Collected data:
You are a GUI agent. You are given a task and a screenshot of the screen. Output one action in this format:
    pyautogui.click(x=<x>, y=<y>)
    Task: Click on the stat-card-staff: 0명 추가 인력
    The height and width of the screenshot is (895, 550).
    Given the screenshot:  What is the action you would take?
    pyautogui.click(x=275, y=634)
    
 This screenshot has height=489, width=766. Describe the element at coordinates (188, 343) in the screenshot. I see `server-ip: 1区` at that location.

Task brief:
Output every one of the rows above word for word, changing nothing.

Your response:
You are a GUI agent. You are given a task and a screenshot of the screen. Output one action in this format:
    pyautogui.click(x=<x>, y=<y>)
    Task: Click on the stat-card-staff: 0명 추가 인력
    The height and width of the screenshot is (895, 550).
    Given the screenshot:  What is the action you would take?
    pyautogui.click(x=275, y=634)
    
 This screenshot has height=489, width=766. Describe the element at coordinates (188, 343) in the screenshot. I see `server-ip: 1区` at that location.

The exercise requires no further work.